Actually, there were plenty of screwy machinations in the Legislature as lawmakers hammered out bills to rein in tolling powers of the Texas Department of Transportation.


Slapping a two-year moratorium on privatization contracts started out simple. But skittish lawmakers carved out exceptions in their backyards, and Perry fought to keep a loophole for his cherished multibillion-dollar cross-state network called the Trans-Texas Corridor.

By the time the plotting and jawboning ended a week ago, nearly every toll road project in line for a concession contract with a private developer had been exempted from the ban.

"The governor didn't appreciate the hypocrisy of it," Black said. "These guys were going to run around and say we did a two-year moratorium, when in fact they didn't."

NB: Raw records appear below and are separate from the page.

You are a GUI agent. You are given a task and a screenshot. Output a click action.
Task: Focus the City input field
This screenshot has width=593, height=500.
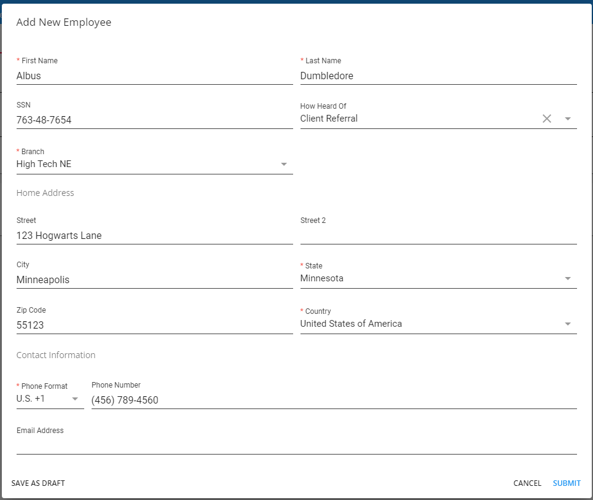click(x=154, y=280)
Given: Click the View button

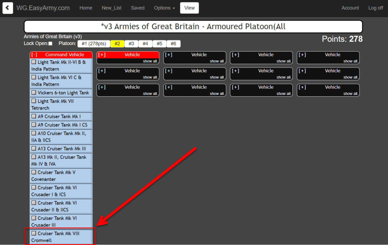Looking at the screenshot, I should coord(189,8).
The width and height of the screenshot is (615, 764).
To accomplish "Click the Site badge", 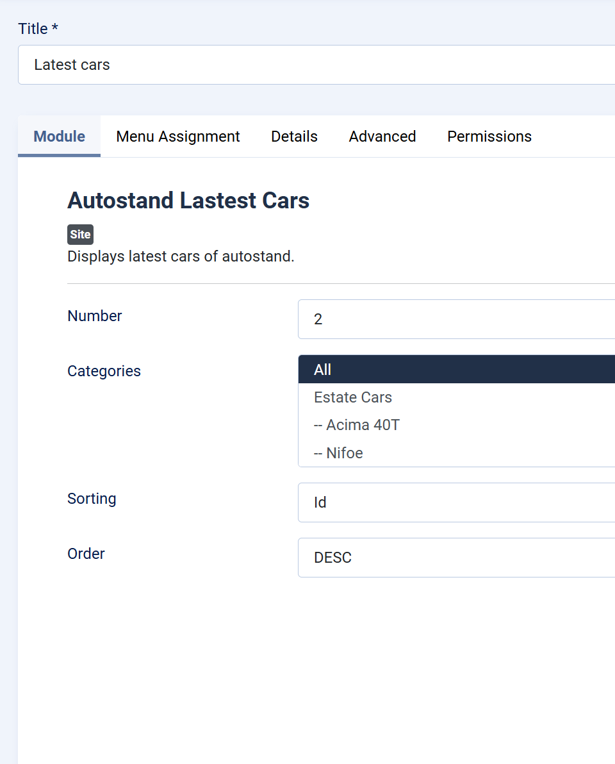I will (x=80, y=235).
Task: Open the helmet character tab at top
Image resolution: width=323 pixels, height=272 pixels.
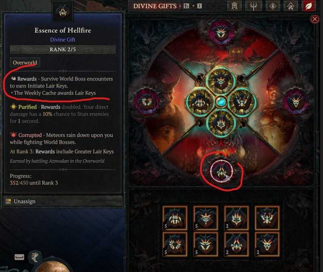Action: [x=234, y=6]
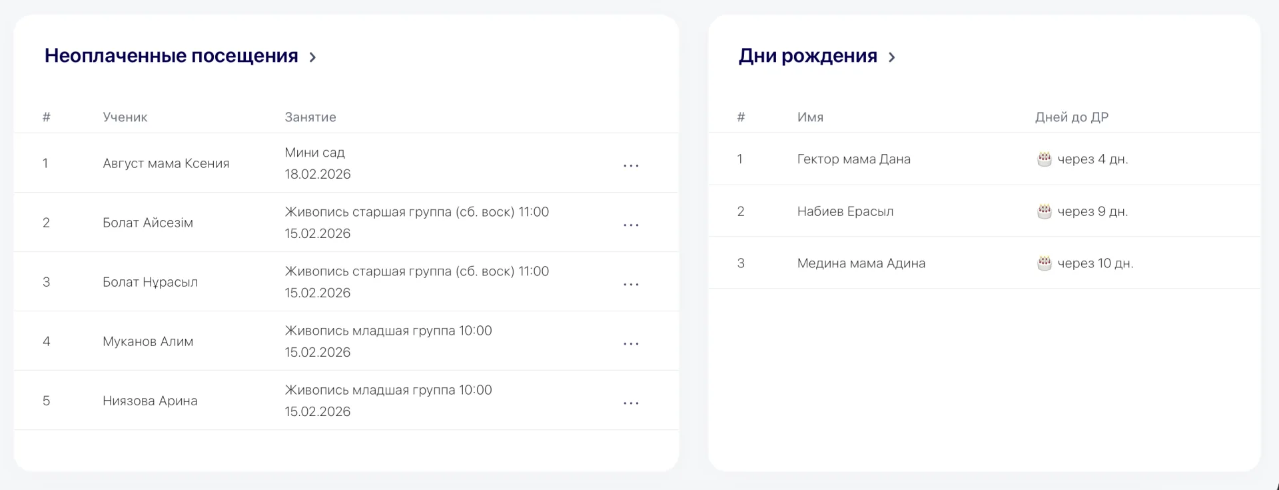Screen dimensions: 1279x490
Task: Click birthday cake icon for Гектор мама Дана
Action: pyautogui.click(x=1045, y=159)
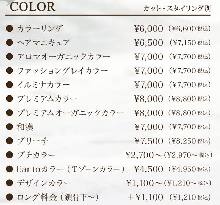
Task: Click the COLOR section heading
Action: pyautogui.click(x=33, y=7)
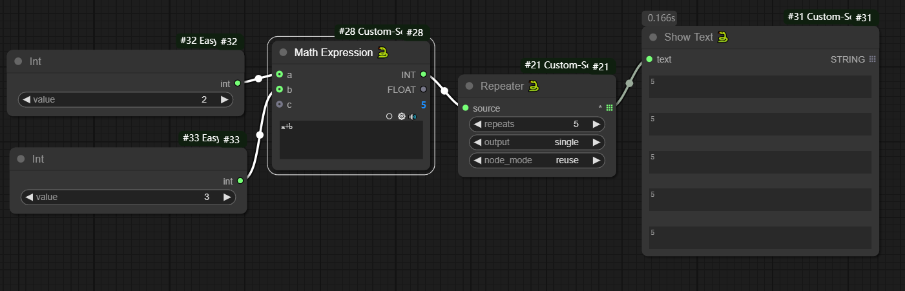The image size is (905, 291).
Task: Change node_mode to next option with right arrow
Action: 596,160
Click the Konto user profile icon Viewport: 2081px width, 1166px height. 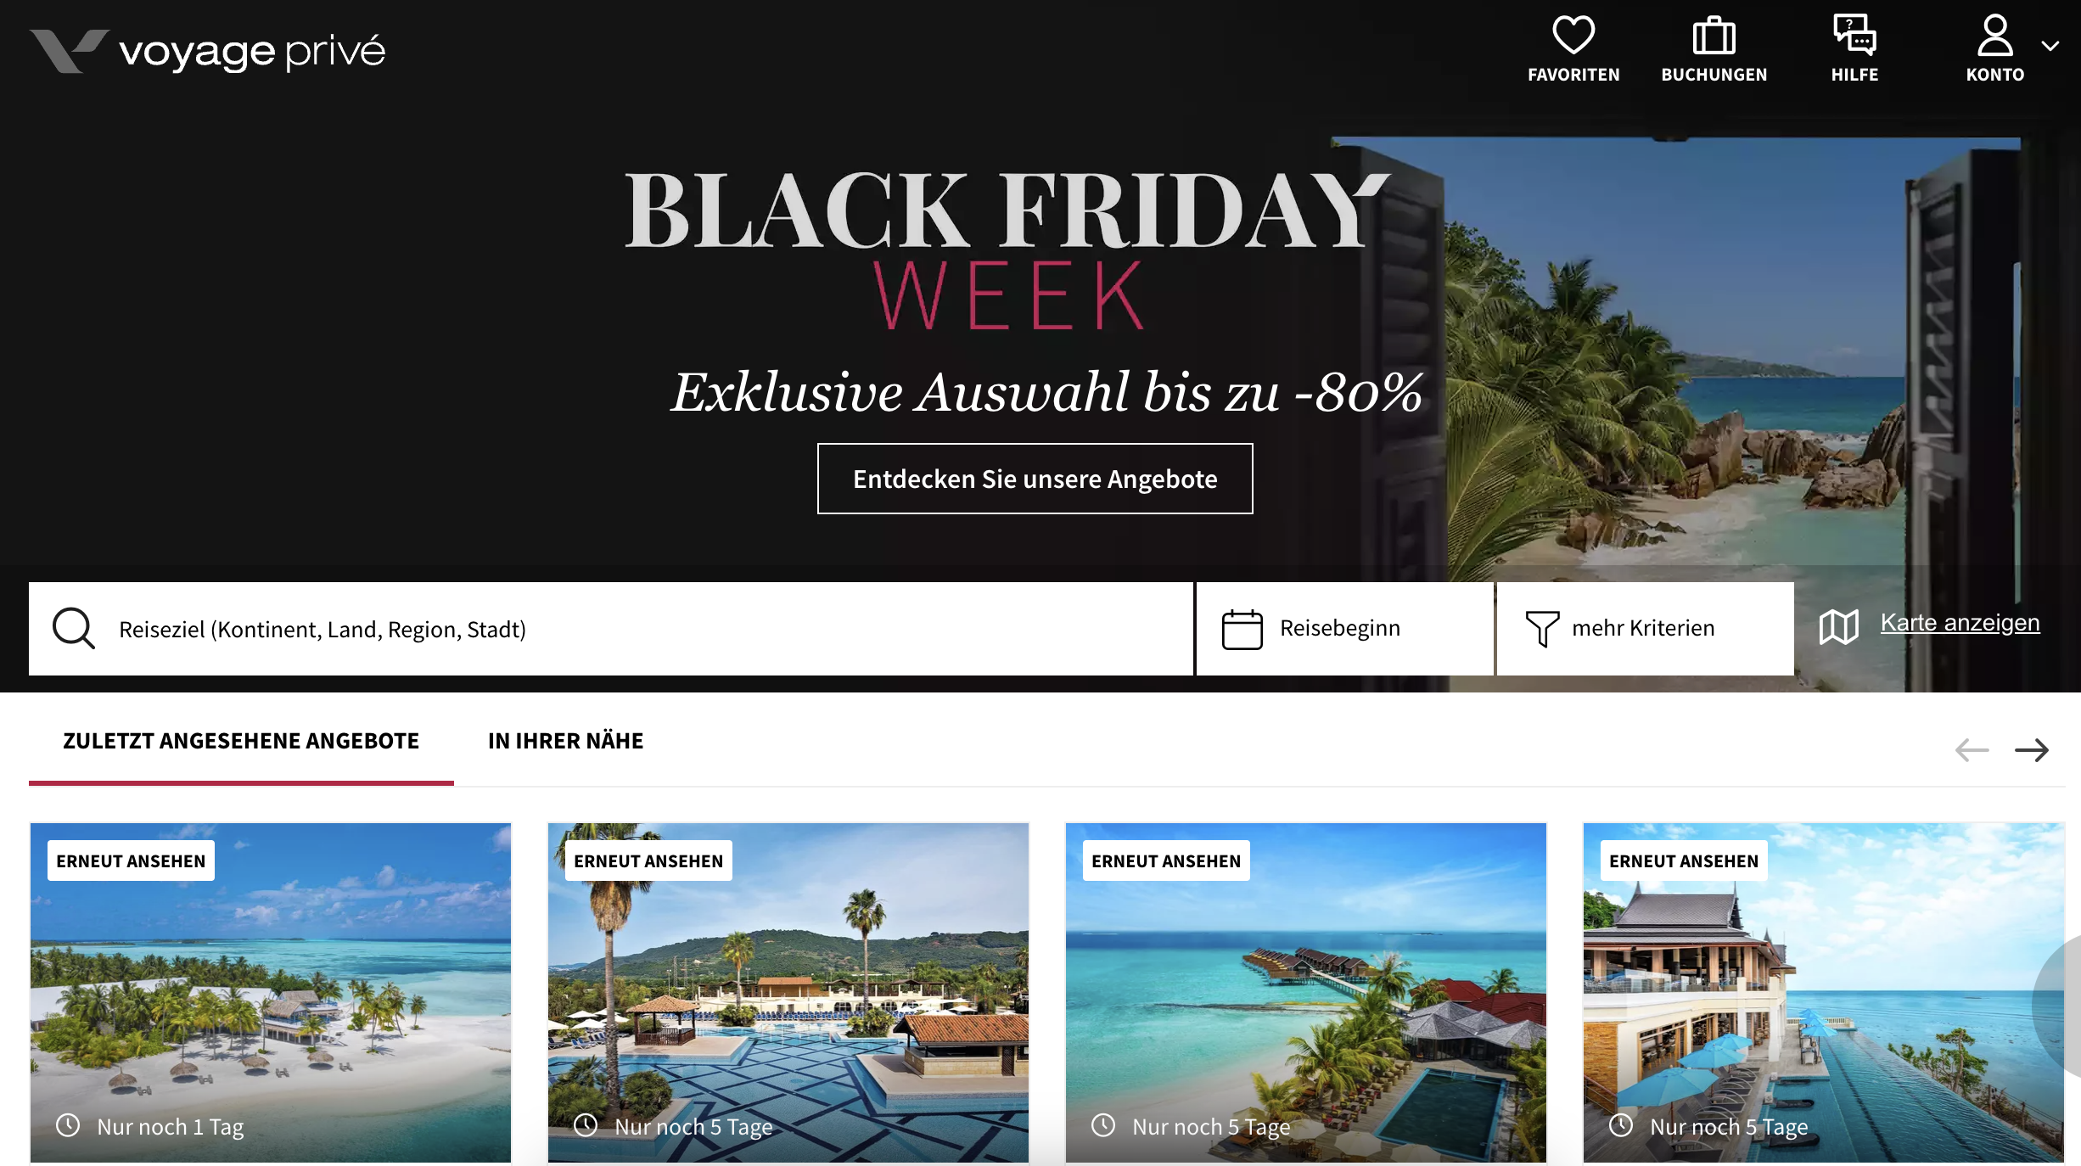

And that's just what legislators did say as Perry's staff began combing the bill line by line to make sure there were no surprises. The bill was still pending late last week.

"The moratorium is the wind in the sails of this session's transportation reforms," crowed Sen. Robert Nichols, R-Jacksonville, a rookie senator who served on the Texas Transportation Commission and filed the original moratorium bill.

In or out?

Black didn't realize it, but at least one toll-road project is covered by the moratorium — U.S. 281 in San Antonio.Sen. Jeff Wentworth, R-San Antonio, added language to make sure the 7-mile project was in the moratorium because he, like other lawmakers, was deluged with calls and e-mails from angry constituents who live near the highway.

"The overwhelming majority of my folks say they don't want this right now," he said. "We need to pause, take a deep breath, look at all our options, all of us get better informed about our options, and then proceed two years from now."

But Wentworth was willing to go only so far.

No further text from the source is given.